Ladies as young as 16 who worked in factories, shops and offices banded together take classes in such things and cooking, sewing, tennis, track, swimming, gymnastics, dancing, basketball, millinery, stenography, language classes, visit museums, study art, tour local sites, etc. in at atmosphere of sociability and safety in numbers.
During World War 1 local clubs could come together with the support of the NLGC (then under it's former name) and do important volunteer patriotic work; Red Cross work, War Saving Stamp and Liberty Loan drives, raising sheep and pigs, war gardening, supporting war orphans and entertaining soldiers and sailors.
Local clubs would vote amongst themselves as to joining the National League of Girls Clubs. A club had to be non-sectarian, non-political, self-governing and if not entirely self-supporting, making an earnest effort toward financial independence to be considered eligible.
Being a part of the National League of Girls Clubs gave the local club support and communication with other clubs in the area, and opening up lists of traveling speakers who would visit an area giving speeches on various topics.
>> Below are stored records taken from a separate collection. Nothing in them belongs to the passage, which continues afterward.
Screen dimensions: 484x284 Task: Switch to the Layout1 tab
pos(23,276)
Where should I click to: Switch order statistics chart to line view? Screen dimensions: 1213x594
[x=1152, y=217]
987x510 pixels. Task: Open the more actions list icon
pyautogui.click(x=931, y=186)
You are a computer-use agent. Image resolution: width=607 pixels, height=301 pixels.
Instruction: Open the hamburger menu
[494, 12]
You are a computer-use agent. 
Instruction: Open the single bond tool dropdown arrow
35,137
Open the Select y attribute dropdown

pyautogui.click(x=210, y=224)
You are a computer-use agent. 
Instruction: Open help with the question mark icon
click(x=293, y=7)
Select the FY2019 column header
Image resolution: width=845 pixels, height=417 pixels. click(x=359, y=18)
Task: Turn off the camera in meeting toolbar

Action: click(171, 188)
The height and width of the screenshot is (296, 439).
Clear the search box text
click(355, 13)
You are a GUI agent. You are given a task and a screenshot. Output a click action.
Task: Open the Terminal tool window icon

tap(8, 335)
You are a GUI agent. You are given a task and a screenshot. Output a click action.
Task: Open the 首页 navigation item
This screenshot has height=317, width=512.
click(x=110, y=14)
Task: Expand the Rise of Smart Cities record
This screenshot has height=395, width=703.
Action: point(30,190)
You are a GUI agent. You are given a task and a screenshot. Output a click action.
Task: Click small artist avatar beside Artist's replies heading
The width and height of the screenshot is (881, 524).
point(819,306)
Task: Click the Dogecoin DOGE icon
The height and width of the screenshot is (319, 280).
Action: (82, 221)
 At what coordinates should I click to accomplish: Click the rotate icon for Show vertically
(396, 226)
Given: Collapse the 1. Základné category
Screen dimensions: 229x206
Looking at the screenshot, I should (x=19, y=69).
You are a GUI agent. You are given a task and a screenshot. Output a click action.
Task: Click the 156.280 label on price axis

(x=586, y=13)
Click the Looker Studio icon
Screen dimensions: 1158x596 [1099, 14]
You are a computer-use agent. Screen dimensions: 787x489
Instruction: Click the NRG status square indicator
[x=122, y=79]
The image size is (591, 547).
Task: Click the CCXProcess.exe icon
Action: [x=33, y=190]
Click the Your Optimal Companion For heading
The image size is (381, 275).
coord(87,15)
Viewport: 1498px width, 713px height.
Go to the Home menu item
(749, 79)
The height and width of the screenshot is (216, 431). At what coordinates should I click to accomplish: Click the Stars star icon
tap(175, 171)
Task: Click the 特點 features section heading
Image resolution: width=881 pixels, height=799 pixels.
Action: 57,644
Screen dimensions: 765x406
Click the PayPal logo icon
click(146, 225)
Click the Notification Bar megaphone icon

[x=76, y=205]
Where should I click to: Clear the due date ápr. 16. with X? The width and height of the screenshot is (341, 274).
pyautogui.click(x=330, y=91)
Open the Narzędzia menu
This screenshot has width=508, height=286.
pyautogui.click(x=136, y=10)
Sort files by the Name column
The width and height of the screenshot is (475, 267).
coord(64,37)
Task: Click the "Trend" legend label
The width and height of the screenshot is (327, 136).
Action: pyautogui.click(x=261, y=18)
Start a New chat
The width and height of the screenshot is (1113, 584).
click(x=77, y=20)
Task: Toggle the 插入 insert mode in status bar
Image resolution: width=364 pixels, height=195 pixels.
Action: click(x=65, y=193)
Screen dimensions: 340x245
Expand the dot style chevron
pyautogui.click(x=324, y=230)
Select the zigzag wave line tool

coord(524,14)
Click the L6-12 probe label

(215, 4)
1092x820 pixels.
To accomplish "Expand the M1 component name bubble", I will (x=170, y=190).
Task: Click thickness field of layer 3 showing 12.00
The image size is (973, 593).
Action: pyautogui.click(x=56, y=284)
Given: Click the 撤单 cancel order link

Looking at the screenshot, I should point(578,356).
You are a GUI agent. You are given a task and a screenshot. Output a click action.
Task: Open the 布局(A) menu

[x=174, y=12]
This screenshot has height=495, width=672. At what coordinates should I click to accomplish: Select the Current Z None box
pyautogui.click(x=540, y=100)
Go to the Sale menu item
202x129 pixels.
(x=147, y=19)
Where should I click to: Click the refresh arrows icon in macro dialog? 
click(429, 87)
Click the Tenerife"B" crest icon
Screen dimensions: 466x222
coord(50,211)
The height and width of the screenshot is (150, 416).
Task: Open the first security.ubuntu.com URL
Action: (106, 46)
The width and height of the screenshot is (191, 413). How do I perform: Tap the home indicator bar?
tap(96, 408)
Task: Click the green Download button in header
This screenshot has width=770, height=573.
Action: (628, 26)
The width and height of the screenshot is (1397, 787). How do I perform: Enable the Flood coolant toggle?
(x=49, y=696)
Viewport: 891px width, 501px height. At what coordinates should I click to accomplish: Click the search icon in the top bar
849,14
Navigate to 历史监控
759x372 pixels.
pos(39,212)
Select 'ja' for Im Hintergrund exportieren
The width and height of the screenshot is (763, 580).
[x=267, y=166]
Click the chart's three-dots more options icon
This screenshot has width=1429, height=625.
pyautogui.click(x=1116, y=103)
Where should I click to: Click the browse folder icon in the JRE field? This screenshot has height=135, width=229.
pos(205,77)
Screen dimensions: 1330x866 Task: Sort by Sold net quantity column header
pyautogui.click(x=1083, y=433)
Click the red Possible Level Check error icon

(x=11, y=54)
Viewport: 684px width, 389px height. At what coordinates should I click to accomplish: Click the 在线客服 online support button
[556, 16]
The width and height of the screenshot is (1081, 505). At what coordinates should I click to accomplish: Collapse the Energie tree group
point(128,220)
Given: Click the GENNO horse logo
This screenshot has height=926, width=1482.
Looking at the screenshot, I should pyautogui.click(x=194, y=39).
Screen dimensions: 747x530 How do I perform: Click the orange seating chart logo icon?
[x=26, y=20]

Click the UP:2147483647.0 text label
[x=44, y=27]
At least on the east coast there were also sponsored vacation camps in the summer, as well as learning excursions to famous women-only colleges for a week. Being part of the NLGC gave a local club status.
The National League of Girls Clubs disbanded in 1930, giving way to other "clubs" such as the YWCA that were offering similar programs to young ladies and changing times.
National League of Girls Clubs membership pin, 1/2" diameter, made by Bastion Bros.